RECYCLING PROVIDES ECONOMIC BENEFITS
By converting waste into valuable products, recycling creates jobs, contributes feedstock to manufacturing, and adds significant value to the entire U.S. economy.
RECYCLING IS GOOD BUSINESS
Most people know that recycling plays an important role in managing the garbage generated in homes and businesses, and that it reduces the need for landfills and incinerators. However, recycling is far more than a local waste management strategy; it is also an important strategy for reducing the environmental impacts of industrial production. Supplying industry with recycled materials, rather tha virgin resources extracted from forests and mines, is environmentally preferable because it saves energy, reduces emissions of greenhouse gases, and other dangerous air and water pollutants, and because it conserves scarce natural resources.

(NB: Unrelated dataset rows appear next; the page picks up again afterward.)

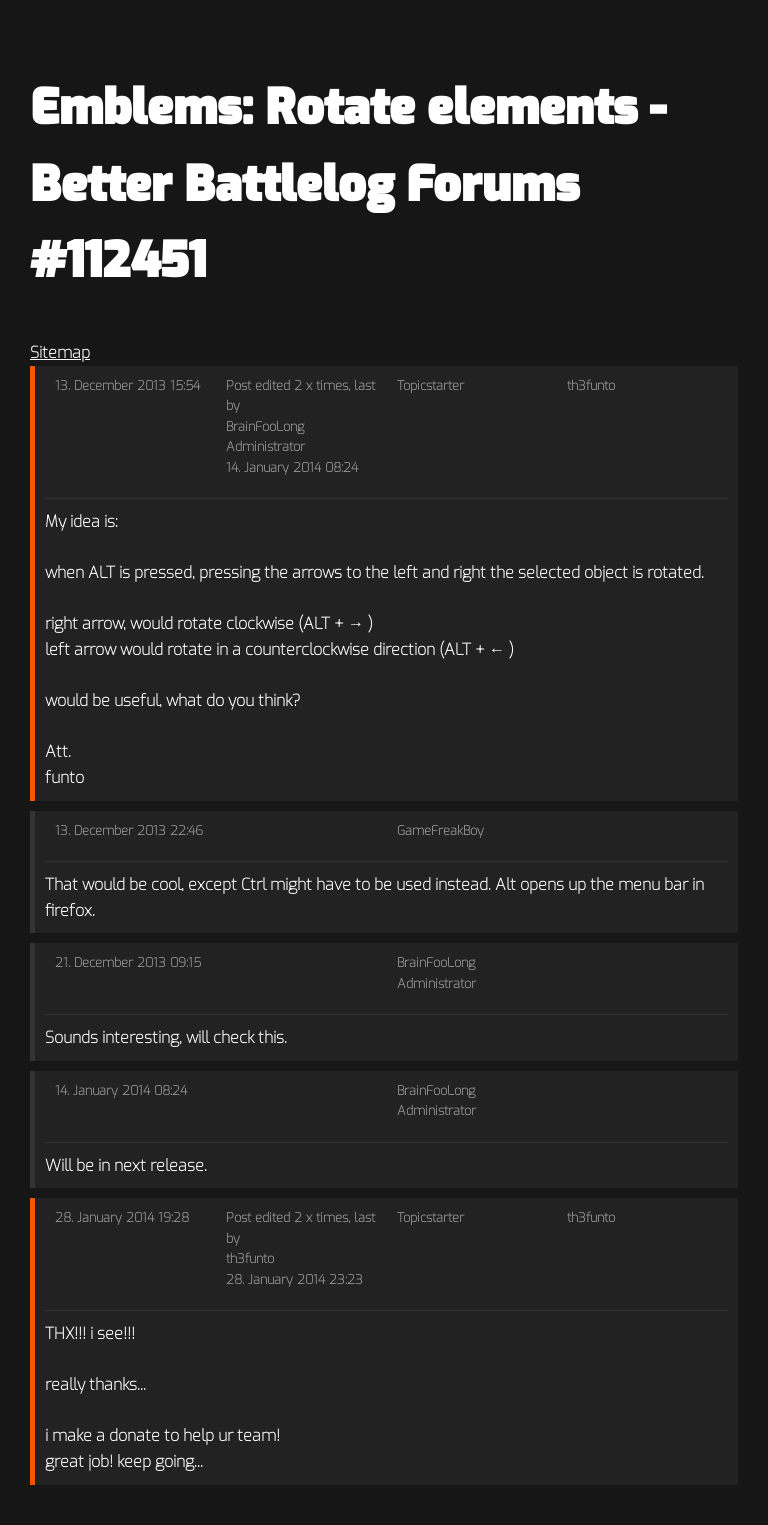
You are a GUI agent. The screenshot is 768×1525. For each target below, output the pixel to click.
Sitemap (60, 352)
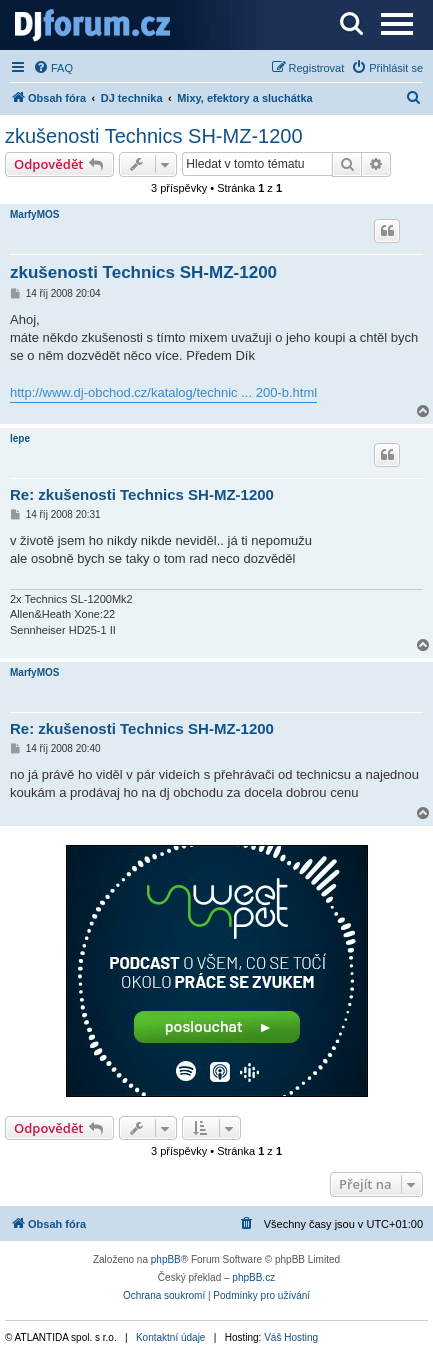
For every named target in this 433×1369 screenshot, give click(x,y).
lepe (20, 438)
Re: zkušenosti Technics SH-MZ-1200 (142, 494)
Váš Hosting (291, 1337)
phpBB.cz (253, 1277)
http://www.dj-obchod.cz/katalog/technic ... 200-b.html (163, 392)
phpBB (166, 1259)
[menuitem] (53, 68)
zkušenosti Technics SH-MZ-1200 (154, 136)
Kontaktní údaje (171, 1337)
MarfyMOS (34, 214)
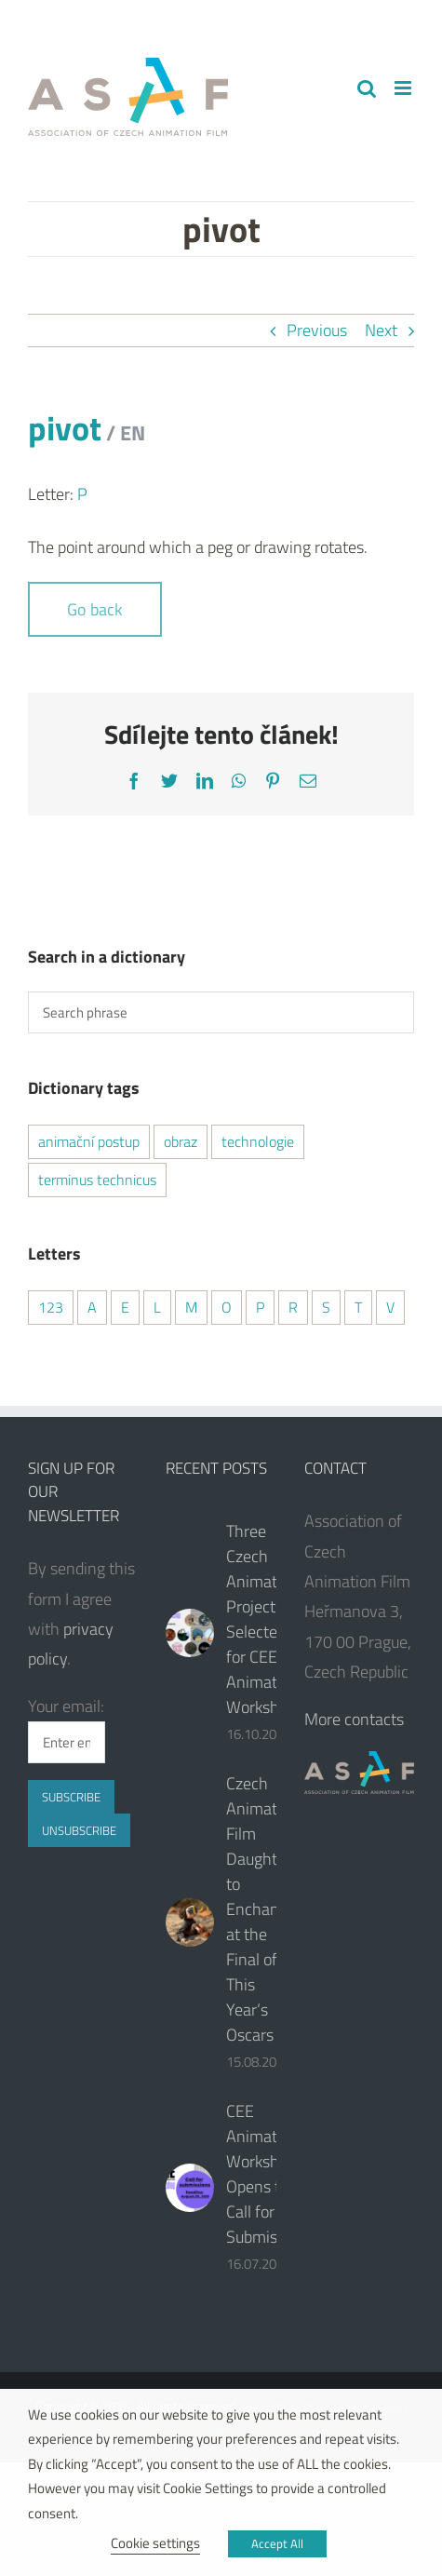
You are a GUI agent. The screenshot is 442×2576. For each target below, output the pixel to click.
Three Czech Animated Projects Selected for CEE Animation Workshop (262, 1619)
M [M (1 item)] (191, 1307)
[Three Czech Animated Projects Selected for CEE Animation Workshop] (190, 1633)
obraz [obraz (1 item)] (180, 1141)
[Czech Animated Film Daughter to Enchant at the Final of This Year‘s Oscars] (190, 1922)
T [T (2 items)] (358, 1307)
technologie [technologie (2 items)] (257, 1141)
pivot (86, 427)
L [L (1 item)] (157, 1307)
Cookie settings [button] (155, 2543)
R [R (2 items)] (293, 1307)
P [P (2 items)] (260, 1307)
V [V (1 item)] (390, 1307)
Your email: (66, 1706)
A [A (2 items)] (92, 1307)
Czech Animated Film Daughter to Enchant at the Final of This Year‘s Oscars (260, 1909)
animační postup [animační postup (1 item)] (89, 1141)
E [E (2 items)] (125, 1307)
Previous (317, 330)
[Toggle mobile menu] (404, 88)
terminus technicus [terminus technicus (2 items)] (97, 1179)
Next (381, 330)
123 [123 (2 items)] (50, 1307)
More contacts (354, 1719)
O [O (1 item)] (226, 1307)
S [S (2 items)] (326, 1307)
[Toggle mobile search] (366, 88)
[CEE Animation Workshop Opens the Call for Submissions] (190, 2188)
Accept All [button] (277, 2543)
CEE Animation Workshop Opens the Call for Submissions (270, 2173)
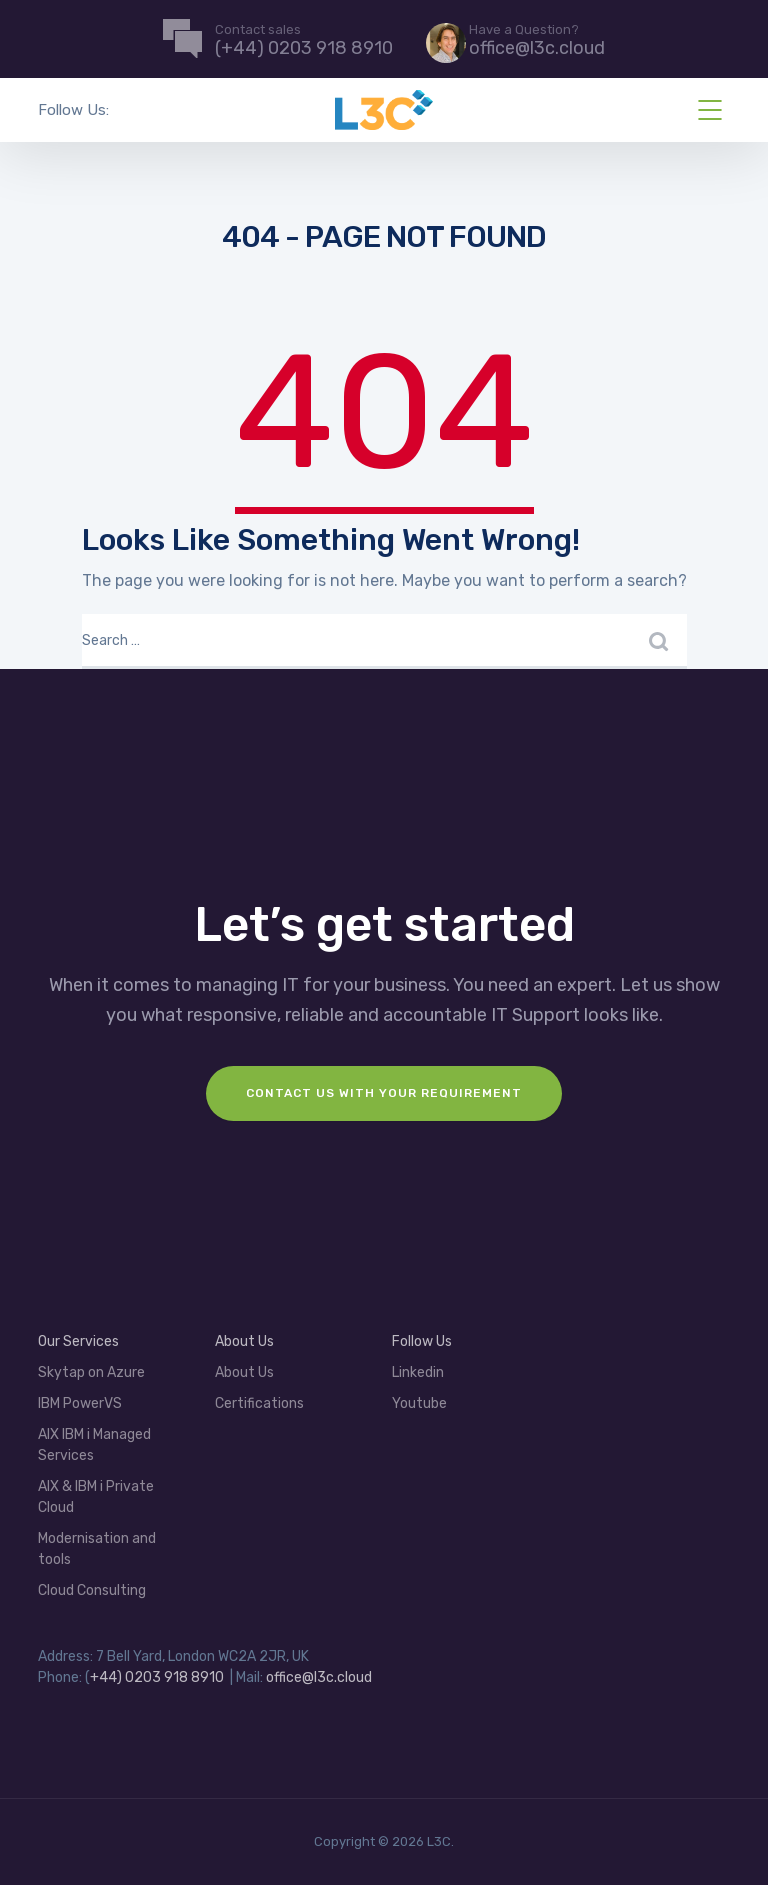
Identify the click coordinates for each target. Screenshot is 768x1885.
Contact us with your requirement (384, 1093)
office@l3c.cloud (319, 1677)
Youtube (419, 1403)
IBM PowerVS (80, 1403)
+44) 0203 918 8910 (157, 1677)
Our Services (78, 1341)
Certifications (259, 1403)
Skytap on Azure (91, 1372)
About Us (244, 1341)
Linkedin (418, 1372)
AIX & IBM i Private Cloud (96, 1497)
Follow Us (422, 1341)
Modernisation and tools (97, 1549)
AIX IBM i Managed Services (94, 1445)
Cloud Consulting (92, 1590)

Recycling is a growth industry with many kinds of business opportunities, from collection and processing to manufacturing to inventing new technologies.
Why It Is Important
As stewards of the environment, we are responsible for preserving and protecting our resources for ourselves and for future generations.
Recycling is really just common sense, and until the modern era, it was a common household activity. Before the 1920s, 70% of U.S. cities ran programs to recycle certain materials. During World War II, industry recycled and reused about 25% of the waste stream. Because of concern for the environment, recycling is again on the upswing. The nation's composting and recycling rate rose from 7.7% of the waste stream in 1960 to 17% in 1990. It is currently up to around 30%.
The world has changed a lot in the past century. From individually packaged food servings to disposable diapers, more garbage is generated now than ever before. The average American discards seven and a half pounds of garbage every day. This garbage, the solid waste stream, goes mostly to landfills, where it is compacted and buried. As the waste stream continues to grow, so will the pressures of our landfills, our resources, and our environment.
The more we recycle, the less garbage winds up in our landfills and incineration plants. By reusing aluminum, paper, glass, plastics, and other materials, we can save production and energy costs, and reduce the negative impacts that the extraction and processing of virgin materials has on the environment.